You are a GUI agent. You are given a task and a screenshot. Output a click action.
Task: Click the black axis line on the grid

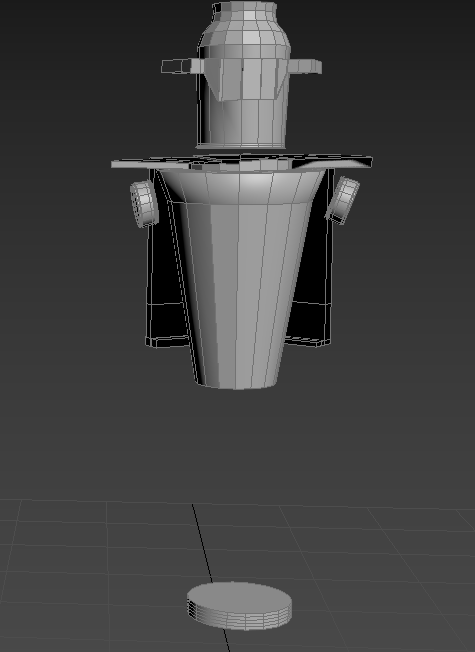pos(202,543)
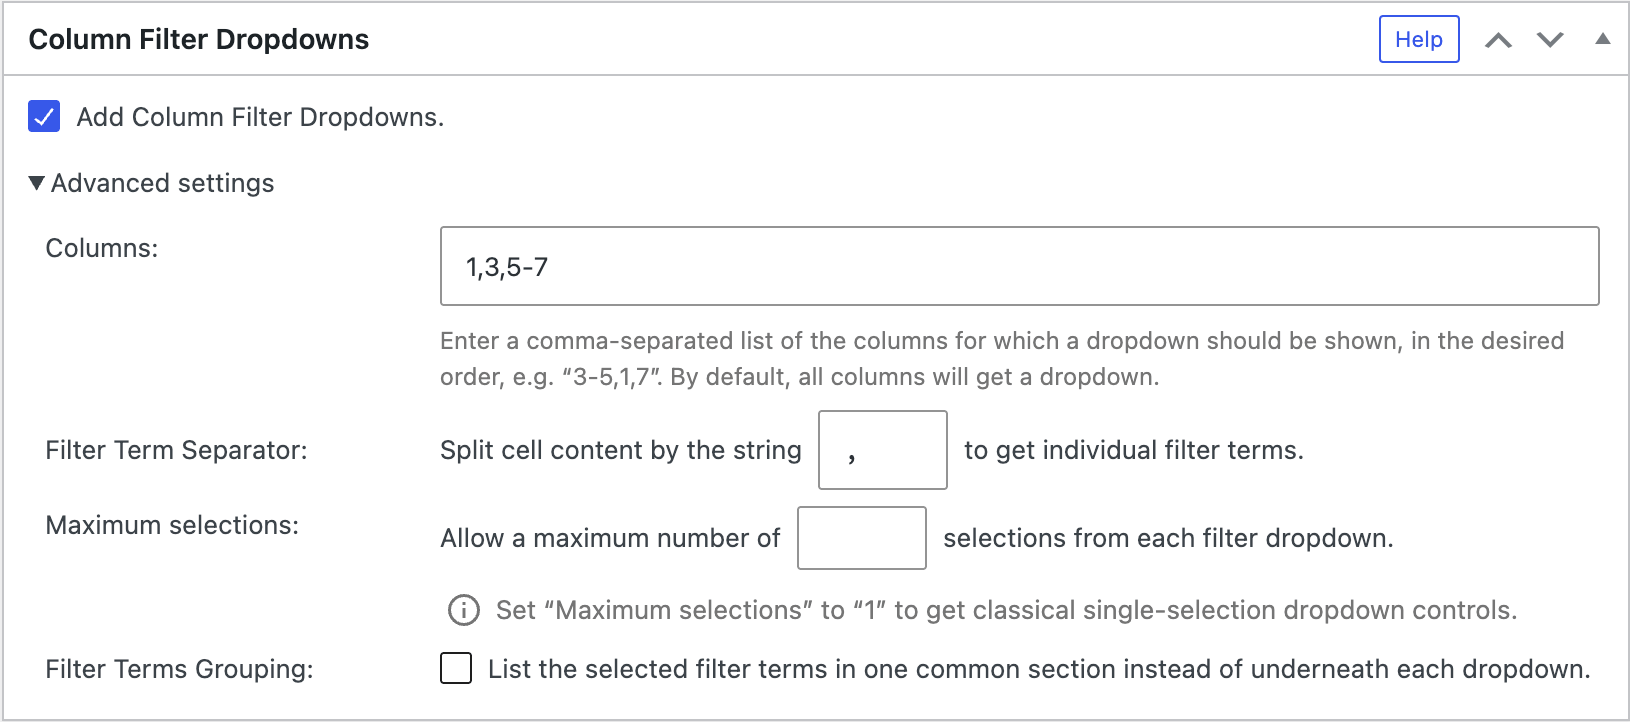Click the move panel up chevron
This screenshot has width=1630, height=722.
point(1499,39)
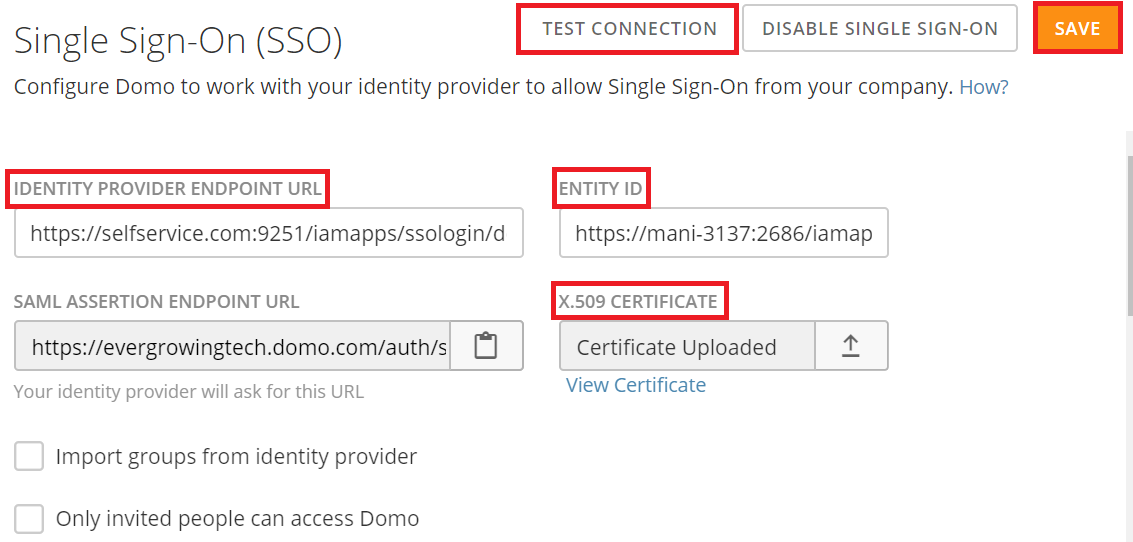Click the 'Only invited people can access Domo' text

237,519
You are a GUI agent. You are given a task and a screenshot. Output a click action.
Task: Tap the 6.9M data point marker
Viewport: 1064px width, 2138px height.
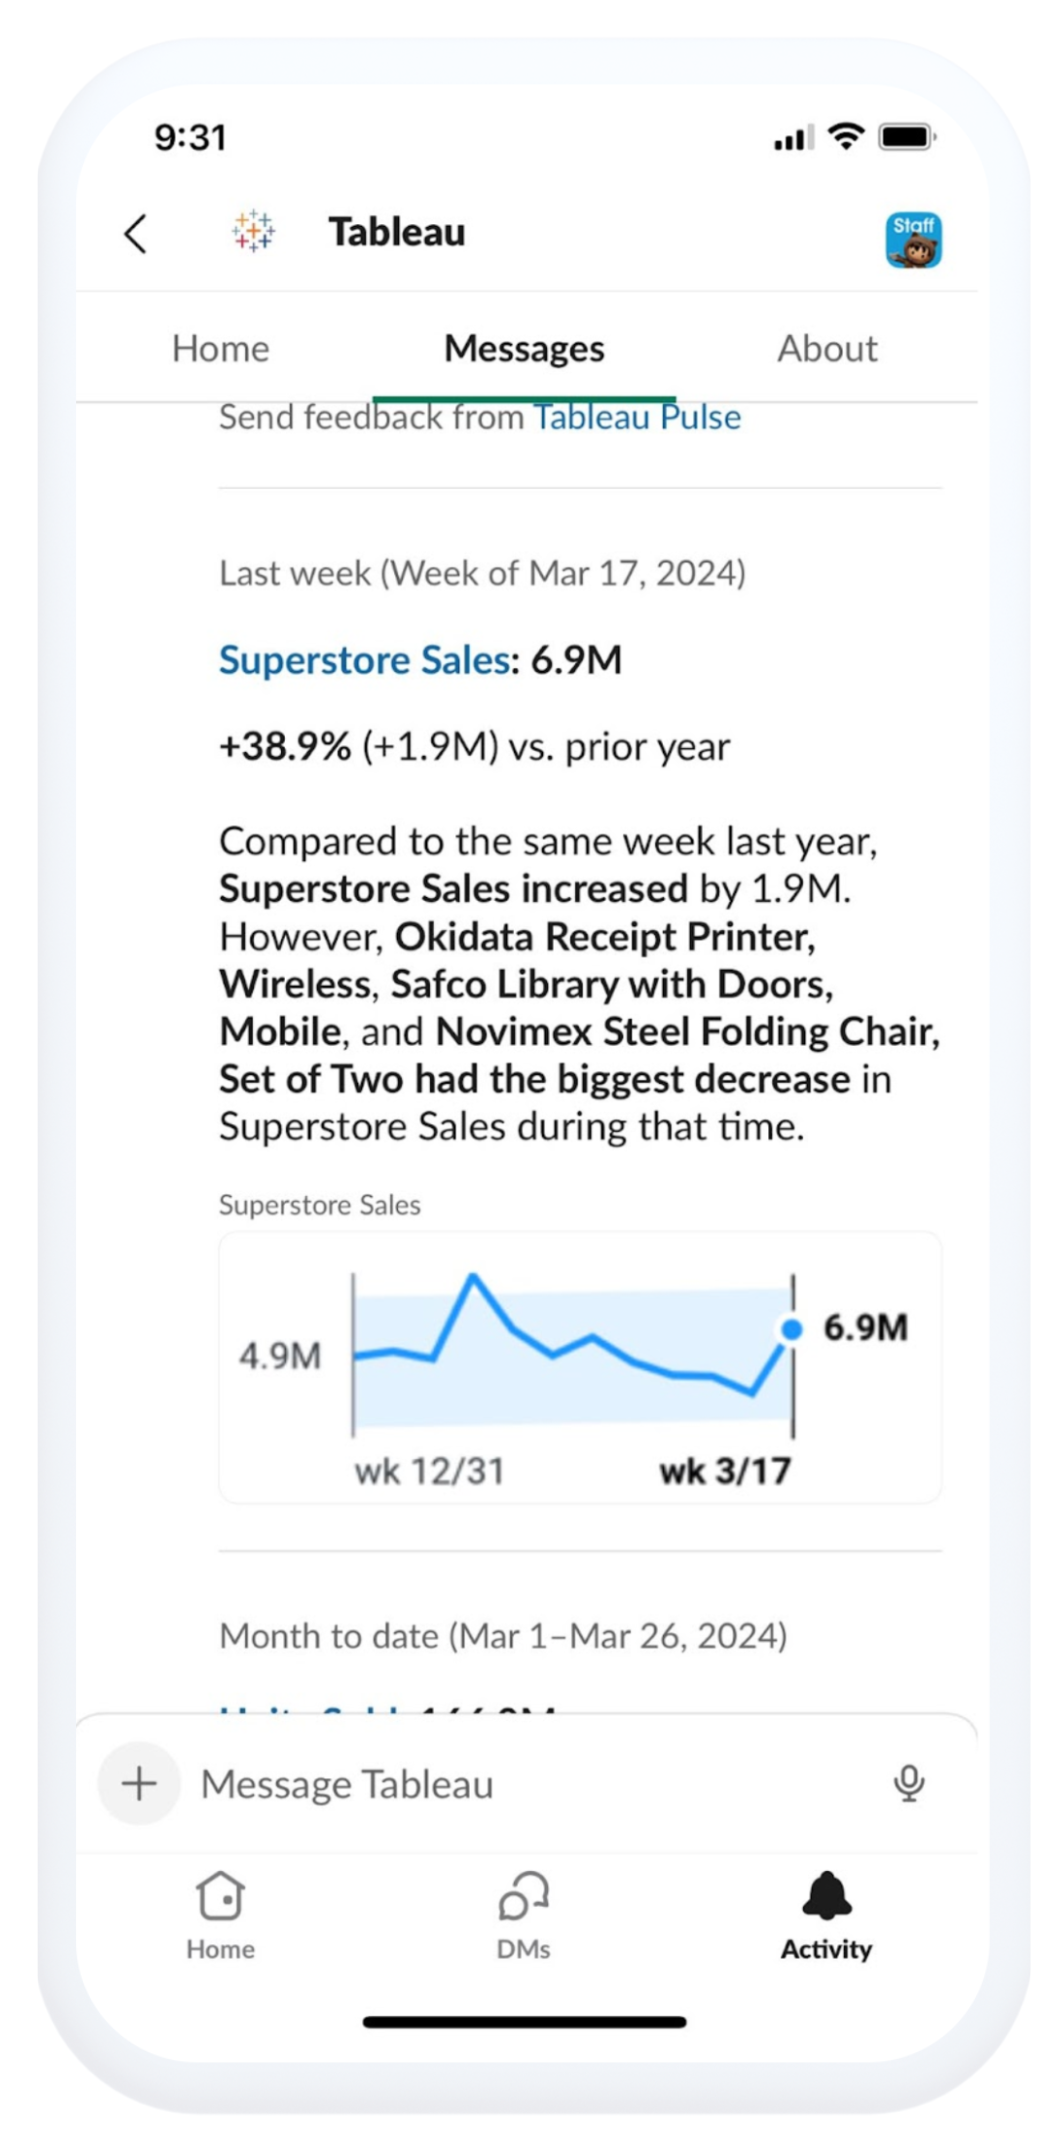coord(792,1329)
+++
**Task instructions**
Write out exactly the lines from the line containing "Task: Tap the 6.9M data point marker" through the last line of the listing above, please, and leave out any pictures.

**Output**
Task: Tap the 6.9M data point marker
Viewport: 1064px width, 2138px height.
coord(792,1329)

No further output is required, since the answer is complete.